13/6/2018-7

HSBC’s 130 Billion Valley Growth Fanning: Asian Priority

After years of reorganization and weight reduction, the new management of HSBC (00005) delivered its first strategic goal yesterday and proposed to invest up to $17 billion (approximately HK$132.6 billion) in the three years to grow and invest in technology.

Executive Chief Executive Fan Ning said in a conference call yesterday that the group will focus on internal growth in the future and expects to expand its market share in Hong Kong and the UK’s two major cities. The Asian market, which has great development potential and the most promising growth prospects, will be given priority in terms of investment. . “The mainland’s wealth management needs are huge. Mainlanders will also diversify their assets to include other overseas markets in Hong Kong and Singapore, and it is expected to promote growth throughout Asia.”

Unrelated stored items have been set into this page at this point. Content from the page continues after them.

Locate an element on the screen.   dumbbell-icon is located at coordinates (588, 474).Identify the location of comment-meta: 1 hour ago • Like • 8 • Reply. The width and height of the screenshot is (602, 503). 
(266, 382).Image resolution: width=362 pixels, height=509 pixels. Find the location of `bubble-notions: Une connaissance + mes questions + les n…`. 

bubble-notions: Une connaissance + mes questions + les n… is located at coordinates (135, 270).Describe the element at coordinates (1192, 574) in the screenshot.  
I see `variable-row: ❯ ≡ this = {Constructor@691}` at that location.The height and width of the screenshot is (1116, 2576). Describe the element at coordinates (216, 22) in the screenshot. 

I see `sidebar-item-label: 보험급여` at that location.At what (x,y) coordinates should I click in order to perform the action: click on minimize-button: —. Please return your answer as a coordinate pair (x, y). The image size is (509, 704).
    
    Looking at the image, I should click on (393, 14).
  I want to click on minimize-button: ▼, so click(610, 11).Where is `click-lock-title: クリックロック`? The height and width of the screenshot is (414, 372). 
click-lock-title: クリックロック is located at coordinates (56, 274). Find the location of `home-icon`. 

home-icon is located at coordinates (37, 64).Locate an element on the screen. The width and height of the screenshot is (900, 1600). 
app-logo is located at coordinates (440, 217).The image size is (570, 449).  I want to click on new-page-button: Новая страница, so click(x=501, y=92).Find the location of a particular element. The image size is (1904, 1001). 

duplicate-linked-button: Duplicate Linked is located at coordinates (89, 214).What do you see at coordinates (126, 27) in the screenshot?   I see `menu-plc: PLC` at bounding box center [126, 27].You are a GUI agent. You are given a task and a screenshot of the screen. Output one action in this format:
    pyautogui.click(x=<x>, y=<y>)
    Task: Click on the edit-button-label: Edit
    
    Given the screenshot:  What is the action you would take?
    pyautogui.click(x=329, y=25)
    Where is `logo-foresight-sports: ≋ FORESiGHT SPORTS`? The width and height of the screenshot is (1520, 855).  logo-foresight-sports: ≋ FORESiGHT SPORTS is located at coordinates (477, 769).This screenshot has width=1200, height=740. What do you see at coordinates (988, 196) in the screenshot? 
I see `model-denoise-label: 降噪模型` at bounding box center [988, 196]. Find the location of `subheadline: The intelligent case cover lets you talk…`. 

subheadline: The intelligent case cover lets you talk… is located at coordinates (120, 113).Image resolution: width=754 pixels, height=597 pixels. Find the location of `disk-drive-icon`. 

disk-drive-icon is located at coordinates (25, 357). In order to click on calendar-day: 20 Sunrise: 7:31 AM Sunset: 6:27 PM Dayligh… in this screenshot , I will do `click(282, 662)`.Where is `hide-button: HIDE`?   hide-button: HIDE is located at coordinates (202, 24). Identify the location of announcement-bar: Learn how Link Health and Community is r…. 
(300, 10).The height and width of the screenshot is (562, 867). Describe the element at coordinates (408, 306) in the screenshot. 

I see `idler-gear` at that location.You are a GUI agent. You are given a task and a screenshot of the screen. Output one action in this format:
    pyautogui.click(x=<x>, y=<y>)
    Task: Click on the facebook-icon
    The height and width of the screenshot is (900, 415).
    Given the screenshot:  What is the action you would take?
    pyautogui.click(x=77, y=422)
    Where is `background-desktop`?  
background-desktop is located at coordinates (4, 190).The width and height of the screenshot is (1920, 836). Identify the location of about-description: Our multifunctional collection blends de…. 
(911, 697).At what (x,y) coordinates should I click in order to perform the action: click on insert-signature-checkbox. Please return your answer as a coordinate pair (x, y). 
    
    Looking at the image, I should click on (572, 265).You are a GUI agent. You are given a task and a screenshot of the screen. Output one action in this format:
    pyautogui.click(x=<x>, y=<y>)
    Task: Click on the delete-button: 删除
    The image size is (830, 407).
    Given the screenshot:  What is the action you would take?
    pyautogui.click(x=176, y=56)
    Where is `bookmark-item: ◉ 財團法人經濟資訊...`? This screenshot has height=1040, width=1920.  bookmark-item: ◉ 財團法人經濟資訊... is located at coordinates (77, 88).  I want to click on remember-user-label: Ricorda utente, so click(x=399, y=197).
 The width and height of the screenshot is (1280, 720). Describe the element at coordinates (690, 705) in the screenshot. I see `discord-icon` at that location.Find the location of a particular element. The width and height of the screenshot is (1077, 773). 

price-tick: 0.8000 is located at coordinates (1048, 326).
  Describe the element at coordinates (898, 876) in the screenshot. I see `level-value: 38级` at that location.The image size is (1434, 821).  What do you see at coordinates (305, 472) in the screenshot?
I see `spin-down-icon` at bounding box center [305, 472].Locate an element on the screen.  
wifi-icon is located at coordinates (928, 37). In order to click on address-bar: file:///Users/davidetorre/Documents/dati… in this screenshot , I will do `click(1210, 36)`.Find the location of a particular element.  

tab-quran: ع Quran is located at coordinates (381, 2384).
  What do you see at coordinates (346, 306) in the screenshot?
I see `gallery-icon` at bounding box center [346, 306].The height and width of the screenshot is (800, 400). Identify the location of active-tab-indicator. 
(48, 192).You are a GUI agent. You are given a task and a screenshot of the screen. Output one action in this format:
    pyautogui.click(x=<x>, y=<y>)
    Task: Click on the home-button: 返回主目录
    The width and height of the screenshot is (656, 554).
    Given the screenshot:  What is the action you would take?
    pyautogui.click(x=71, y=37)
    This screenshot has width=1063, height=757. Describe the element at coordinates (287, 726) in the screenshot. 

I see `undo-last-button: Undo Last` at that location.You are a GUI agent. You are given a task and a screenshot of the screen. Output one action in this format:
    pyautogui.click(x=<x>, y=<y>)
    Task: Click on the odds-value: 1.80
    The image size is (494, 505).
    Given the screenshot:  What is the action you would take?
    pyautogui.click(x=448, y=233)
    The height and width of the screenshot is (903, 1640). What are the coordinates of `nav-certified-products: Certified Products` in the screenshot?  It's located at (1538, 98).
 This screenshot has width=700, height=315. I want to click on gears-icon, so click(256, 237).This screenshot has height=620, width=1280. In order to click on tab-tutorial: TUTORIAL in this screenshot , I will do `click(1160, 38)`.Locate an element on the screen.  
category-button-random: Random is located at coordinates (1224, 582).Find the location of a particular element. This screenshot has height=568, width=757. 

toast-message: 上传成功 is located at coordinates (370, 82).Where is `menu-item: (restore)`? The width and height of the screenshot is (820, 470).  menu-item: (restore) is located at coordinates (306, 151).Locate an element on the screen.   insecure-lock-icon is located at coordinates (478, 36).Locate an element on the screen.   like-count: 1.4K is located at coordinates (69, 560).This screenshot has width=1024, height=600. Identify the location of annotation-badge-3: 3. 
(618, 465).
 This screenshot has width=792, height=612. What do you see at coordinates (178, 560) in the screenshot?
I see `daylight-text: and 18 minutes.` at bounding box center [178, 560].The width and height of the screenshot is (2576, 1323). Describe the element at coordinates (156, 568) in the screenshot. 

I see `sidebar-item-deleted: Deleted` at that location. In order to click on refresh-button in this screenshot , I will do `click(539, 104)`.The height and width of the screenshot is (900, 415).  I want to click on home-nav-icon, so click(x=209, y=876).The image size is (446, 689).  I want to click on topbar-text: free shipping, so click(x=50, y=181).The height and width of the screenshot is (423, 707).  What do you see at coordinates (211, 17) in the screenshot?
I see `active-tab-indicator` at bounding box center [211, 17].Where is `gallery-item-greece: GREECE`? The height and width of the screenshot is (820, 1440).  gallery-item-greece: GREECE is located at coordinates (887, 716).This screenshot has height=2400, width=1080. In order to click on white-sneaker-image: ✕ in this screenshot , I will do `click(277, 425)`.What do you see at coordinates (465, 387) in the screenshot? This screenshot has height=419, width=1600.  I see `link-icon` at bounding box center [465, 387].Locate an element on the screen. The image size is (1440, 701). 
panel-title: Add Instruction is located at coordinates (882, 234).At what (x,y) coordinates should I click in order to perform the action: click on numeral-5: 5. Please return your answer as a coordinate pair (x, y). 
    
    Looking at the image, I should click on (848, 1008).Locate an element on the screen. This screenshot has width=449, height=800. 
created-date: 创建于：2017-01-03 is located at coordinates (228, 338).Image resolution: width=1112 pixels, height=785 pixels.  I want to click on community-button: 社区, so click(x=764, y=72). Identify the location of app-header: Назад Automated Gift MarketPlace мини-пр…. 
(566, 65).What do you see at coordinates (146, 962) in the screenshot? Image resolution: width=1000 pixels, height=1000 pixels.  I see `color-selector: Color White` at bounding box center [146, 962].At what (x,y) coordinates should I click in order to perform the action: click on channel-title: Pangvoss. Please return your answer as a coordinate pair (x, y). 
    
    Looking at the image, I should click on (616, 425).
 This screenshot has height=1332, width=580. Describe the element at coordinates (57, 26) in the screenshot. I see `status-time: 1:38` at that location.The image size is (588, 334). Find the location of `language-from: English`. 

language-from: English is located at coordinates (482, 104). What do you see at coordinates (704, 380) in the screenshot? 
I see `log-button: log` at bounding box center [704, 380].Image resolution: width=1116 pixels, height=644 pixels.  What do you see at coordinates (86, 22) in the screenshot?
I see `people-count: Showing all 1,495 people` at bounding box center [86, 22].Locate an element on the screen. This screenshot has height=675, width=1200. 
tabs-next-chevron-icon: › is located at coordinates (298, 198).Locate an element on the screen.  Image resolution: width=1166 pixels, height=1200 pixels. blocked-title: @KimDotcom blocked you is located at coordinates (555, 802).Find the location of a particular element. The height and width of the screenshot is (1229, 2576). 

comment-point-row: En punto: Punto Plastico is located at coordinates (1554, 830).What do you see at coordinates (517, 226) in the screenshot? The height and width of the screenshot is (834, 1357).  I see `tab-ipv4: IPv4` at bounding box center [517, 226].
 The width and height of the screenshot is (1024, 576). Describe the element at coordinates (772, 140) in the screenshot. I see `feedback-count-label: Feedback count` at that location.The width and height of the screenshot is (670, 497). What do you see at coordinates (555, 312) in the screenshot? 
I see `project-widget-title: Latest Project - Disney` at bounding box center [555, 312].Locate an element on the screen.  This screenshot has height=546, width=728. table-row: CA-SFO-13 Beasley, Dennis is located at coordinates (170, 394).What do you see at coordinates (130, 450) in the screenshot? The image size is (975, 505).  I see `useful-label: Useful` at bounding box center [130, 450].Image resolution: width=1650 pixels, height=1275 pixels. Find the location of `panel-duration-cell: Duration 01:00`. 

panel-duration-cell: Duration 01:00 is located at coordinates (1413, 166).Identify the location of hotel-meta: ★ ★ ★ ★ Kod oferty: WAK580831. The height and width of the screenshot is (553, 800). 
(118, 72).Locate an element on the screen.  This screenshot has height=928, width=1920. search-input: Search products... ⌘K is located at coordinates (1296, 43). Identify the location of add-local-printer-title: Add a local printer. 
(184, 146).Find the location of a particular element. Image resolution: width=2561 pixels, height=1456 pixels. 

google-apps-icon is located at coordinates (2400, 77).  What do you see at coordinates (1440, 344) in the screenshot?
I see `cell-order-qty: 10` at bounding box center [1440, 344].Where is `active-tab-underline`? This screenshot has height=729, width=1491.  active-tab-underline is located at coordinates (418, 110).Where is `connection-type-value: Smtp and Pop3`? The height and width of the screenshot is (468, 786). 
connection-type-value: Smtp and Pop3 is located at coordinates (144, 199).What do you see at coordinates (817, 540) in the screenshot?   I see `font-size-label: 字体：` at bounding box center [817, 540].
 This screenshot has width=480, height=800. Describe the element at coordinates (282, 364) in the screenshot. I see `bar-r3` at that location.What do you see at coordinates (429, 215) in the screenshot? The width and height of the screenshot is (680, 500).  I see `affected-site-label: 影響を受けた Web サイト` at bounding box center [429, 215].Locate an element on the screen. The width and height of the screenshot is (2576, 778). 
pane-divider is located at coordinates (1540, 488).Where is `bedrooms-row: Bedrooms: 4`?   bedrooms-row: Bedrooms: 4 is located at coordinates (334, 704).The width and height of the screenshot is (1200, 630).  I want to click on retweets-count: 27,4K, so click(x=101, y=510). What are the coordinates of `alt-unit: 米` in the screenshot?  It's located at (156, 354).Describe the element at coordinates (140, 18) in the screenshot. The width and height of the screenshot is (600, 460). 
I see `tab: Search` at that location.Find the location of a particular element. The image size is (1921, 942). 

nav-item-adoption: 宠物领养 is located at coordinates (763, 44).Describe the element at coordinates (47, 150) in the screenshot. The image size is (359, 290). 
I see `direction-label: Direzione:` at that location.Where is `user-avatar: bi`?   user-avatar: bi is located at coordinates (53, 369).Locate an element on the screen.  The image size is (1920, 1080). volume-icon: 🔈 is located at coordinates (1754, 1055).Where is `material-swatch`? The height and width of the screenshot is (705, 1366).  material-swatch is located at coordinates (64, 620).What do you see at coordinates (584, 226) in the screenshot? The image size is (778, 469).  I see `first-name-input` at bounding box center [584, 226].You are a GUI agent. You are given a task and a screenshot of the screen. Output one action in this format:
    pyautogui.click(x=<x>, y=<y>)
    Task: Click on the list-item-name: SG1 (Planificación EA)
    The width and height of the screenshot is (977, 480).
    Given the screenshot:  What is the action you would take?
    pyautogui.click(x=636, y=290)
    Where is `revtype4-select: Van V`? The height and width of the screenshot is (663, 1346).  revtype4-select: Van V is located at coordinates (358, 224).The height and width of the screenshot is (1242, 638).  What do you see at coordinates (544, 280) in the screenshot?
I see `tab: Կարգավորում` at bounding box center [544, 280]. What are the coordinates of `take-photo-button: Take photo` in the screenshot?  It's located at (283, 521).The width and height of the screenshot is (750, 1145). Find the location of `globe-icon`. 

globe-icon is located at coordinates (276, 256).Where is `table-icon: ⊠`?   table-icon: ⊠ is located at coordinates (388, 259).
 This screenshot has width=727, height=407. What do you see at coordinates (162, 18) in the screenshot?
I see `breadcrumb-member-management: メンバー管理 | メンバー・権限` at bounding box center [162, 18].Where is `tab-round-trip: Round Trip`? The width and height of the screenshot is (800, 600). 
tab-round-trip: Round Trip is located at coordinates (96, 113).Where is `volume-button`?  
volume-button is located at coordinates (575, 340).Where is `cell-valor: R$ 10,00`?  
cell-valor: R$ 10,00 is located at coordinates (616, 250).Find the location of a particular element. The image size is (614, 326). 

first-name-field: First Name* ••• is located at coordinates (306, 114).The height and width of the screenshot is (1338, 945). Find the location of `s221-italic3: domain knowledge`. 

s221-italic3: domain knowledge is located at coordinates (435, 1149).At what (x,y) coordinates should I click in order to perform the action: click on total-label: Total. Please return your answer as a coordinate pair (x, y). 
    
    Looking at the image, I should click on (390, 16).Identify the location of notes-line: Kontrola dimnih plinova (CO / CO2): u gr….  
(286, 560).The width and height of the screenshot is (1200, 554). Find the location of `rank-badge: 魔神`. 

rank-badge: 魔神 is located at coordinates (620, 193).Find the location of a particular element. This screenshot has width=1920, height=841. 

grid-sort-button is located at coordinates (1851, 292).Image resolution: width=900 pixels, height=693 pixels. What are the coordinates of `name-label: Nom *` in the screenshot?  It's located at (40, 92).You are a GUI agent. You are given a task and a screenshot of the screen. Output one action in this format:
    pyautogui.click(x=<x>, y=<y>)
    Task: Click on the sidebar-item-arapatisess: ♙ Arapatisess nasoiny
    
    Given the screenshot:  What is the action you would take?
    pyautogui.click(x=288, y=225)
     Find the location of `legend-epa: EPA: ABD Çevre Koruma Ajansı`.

Overall growth targets Market expectations

For the overall group growth, the increase in weighted risk assets (RWA) ranged from 1% to 2% over the next three years, which was less than the 4% market expectation. Based on managerial caliber, I believe that it is related to the regulatory authority’s further increase in capital requirements. The so-called RWA, that is, according to the level of asset risk, another capital consumption, high risk business, although the potential return is high, but capital consumption also increased.

Finance Director Mai Rongen pointed out yesterday that from Basel3 to Basel4, regulatory expectations for capital requirements have increased. Therefore, the Group will increase the CET 1 target in the next three years from the highest 13% in the past to 14% in the future. It means that it is more difficult to return shareholders with capital instruments including dividends and repurchase.

As for the dividend-paying policy that the market is paying attention to, HSBC only gave the most conservative dividend policy, indicating that the remaining dividend of 51 cents (approximately HK$3.978) will remain unchanged in the next three years. At the same time, the repurchase will only be used to offset the dividend payout. The dilutive effect has disappointed the securities industry, which had estimated HSBC’s dividend payment in the fastest 2019 financial year earlier.

The Lions Bank’s forecast for future capital requirements has been adjusted upwards, setting the CET 1 target to be higher than 14%, which is the expected cap, and also restricting the return of capital to shareholders in the future. UBS said yesterday that the investment community has seen more HSBC growth than dividends, but the 2% growth rate is less than expected, suggesting that the group has more reinvestment needs.

Dividend over 5.2%

Due to the lack of surprises in HSBC’s strategic objectives, the stock price was under pressure during London trading hours and fell by nearly 1%, equivalent to HK$75.87. With dividends unchanged, the dividend yield exceeded 5.2%. The investment community expects that high dividend yields will provide good support for stock prices, and there will be limited fall.

The Mainland continues to open up the financial industry, Fanning said that the Group has been laying a solid foundation for expanding its business in the Mainland and is facing competition from the mainland market in other industries. It “opens its mind to the acquisition targets that meet the strategic objectives,” but it has not been announced at this stage. For the introduction of China Depositary Receipts (CDRs) in the Mainland, Fanning said that he is open-minded and is still studying and understanding relevant measures at this stage.

In addition, dragging down HSBC’s US operations for many years has also become one of the strategic focuses of this round. Fanning pointed out that the local operating environment has improved, and that it has withdrawn its loss-making credit card business 7 years ago and is confident that it can turn a profit in 3 years.

In the broader market, the Hang Seng Index closed at 31063 points, up 105 points, and the market closed down to a nearly 4-month low of 77.4 billion yuan.